I don't buy prepackaged kits. I always mix my own spices....part of the fun for me.


----------



## DanMcG (Feb 1, 2018)

indaswamp said:


> I don't buy prepackaged kits. I always mix my own spices....part of the fun for me.



I'm with ya on that.


----------



## zwiller (Feb 1, 2018)

Sounds about right.  I ran the numbers before for the opposite use, adding msg in place of salt.  I ain't drinking the MSG kool aid.  Taste wise, msg and salt are apples and oranges.  No umami from salt.  If asian people weren't living longer than us I might think differently.  That said, do what you want and be happy.


----------



## ABIGAIL VAZQUEZ (Aug 9, 2018)

indaswamp said:


> Danmcg- I have a ratio of grams MSG to grams of salt that I use so I always know how much to subtract out if I add MSG.



May I ask what it is? Trying to use less salt but cant seem to find a conversion. I'm afraid of using too much MSG.


----------



## daveomak (Aug 9, 2018)

*MSG in the Kitchen*
MSG in the Kitchen

Cooking Facts and Fallacies

Quick Tips on Cooking with MSG




*Quick Tips on Cooking with MSG*







*How much MSG to use:* 
There's an easy "rule of thumb" for using MSG.

Here it is:


Use 1/2 teaspoon per pound of meat.
Use 1/2 teaspoon per 4-6 servings of vegetables/casserole/soup. 
Using more than the recommended amounts of MSG doesn't make food taste even better (and it isn't dangerous health-wise, either.) In fact, using too much can actually cause a decline in flavor—definitely not what you're after!

*Cooking a low sodium recipe with MSG:*
If you are on a strict reduced-sodium diet, you'll need to have your dietitian look at the recipe and calculate the sodium content to see if it fits into your diet.

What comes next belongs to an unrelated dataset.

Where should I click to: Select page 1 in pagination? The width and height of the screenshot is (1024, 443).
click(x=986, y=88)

If you're just trying to cut back on sodium in your diet, MSG can definitely help add flavor to your food while keeping sodium levels in check. How? By cutting back on the amount of table salt used in a recipe, and adding a little MSG, you can boost the flavor of the dish with very little sodium. Getting the dish to taste exactly as you like may take some experimentation, but it's not difficult. Here's an example of how to do it.

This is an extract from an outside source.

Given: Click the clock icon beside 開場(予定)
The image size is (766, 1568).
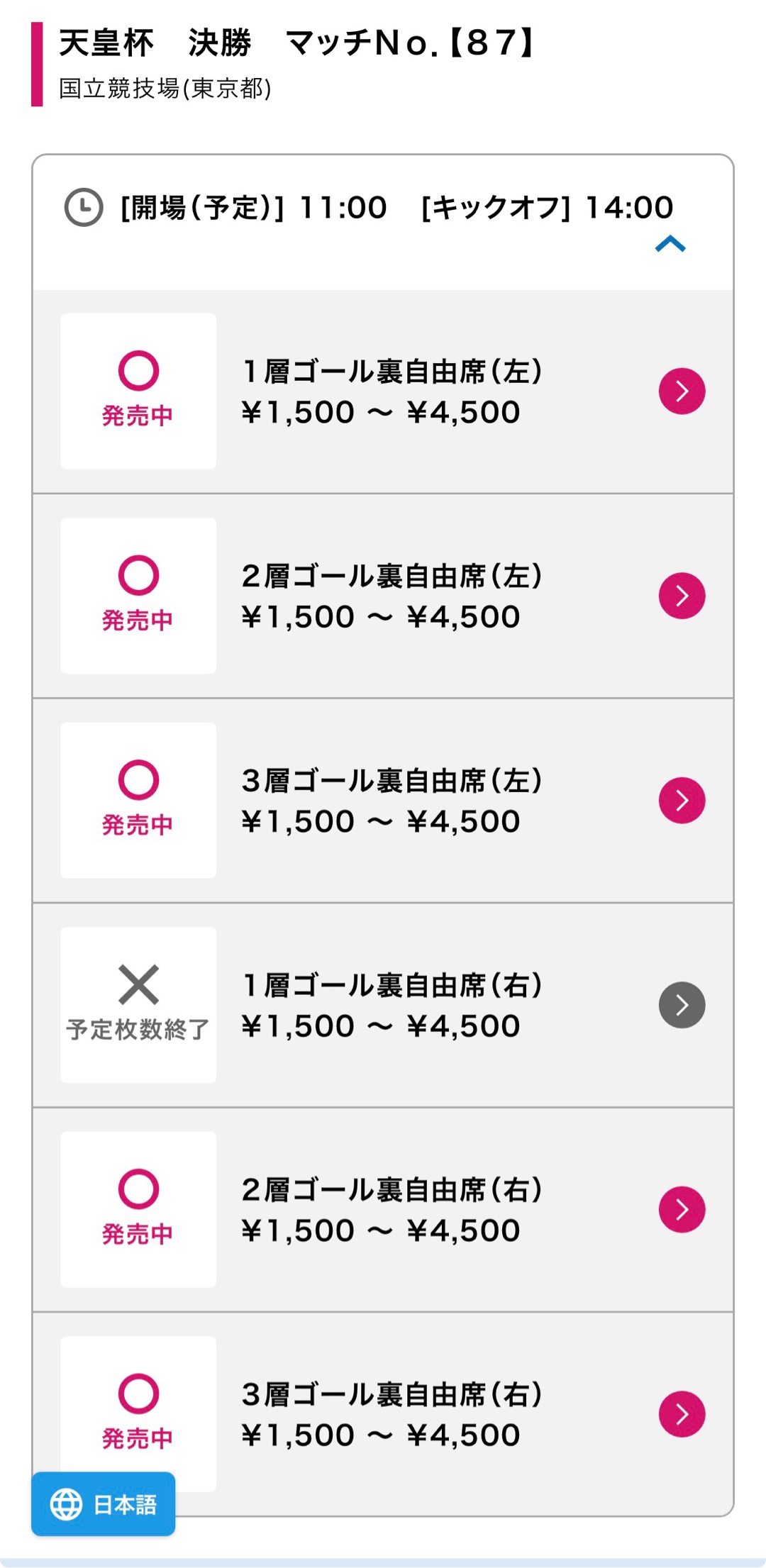Looking at the screenshot, I should [x=84, y=207].
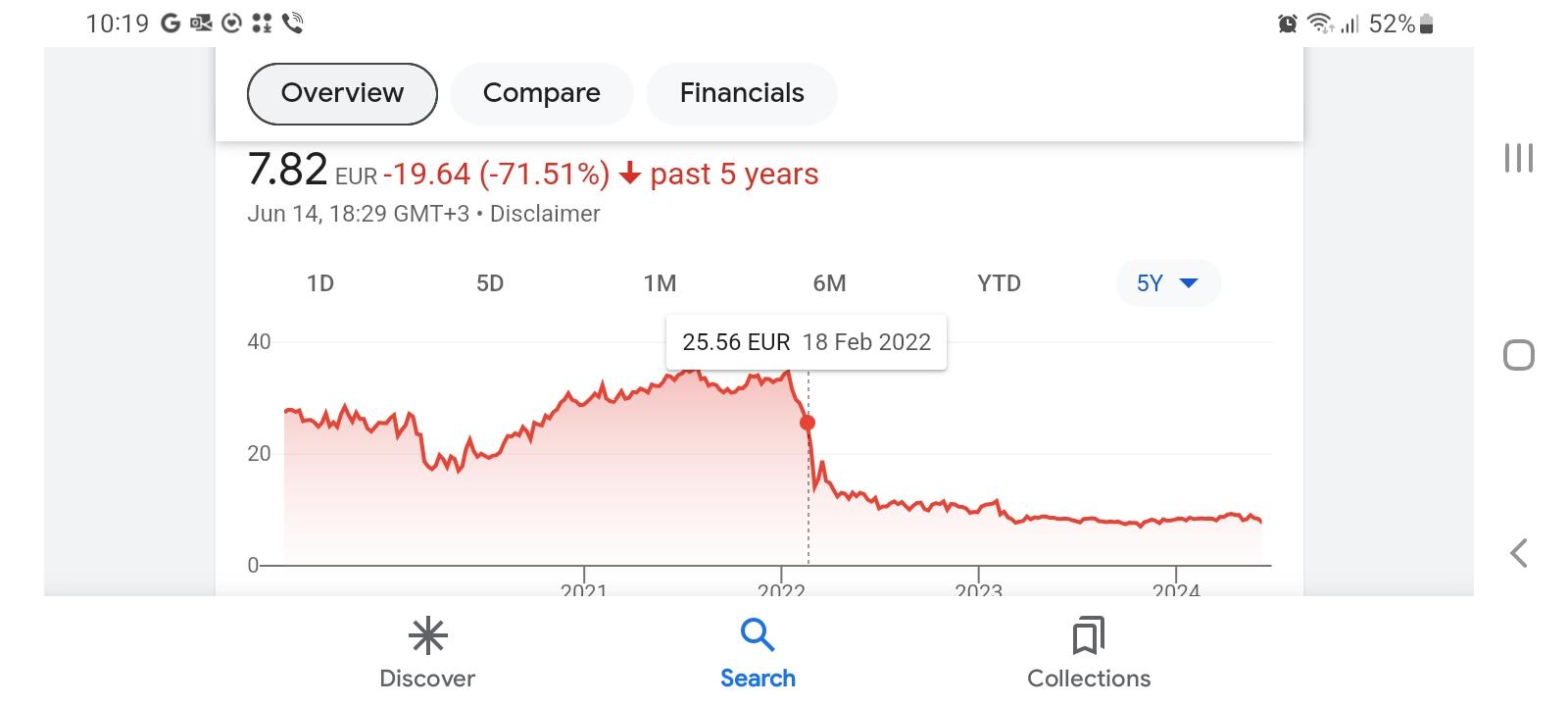Open the Disclaimer link

(545, 214)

If a soup recipe that yields 6 servings calls for 1 teaspoon of salt, cut it back to 1/2 teaspoon and add 1/2 teaspoon of MSG to it. This change would result in a "savings" of 900 mg of sodium, or 150 mg of sodium per serving.

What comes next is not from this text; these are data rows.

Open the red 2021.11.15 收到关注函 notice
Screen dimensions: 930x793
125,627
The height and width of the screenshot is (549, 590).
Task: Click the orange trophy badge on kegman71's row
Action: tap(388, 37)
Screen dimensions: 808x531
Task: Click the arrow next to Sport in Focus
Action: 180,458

Modifying recipes in this way is an easy way to lower your sodium intake without giving up taste. Try it!

*When to add MSG to a dish:*
Generally MSG is added to foods before or during cooking and not at the table. For steaks or other meats, sprinkle it on before cooking at the same time you season the meat with salt, pepper, etc. For casseroles, soup or vegetable dishes, you'd add MSG during the cooking process.

*Where to find MSG at the supermarket:*
It's usually sold in the seasoning section of the supermarket or in the ethnic foods section. If you have trouble locating it, ask a store employee or the store manager for help.


----------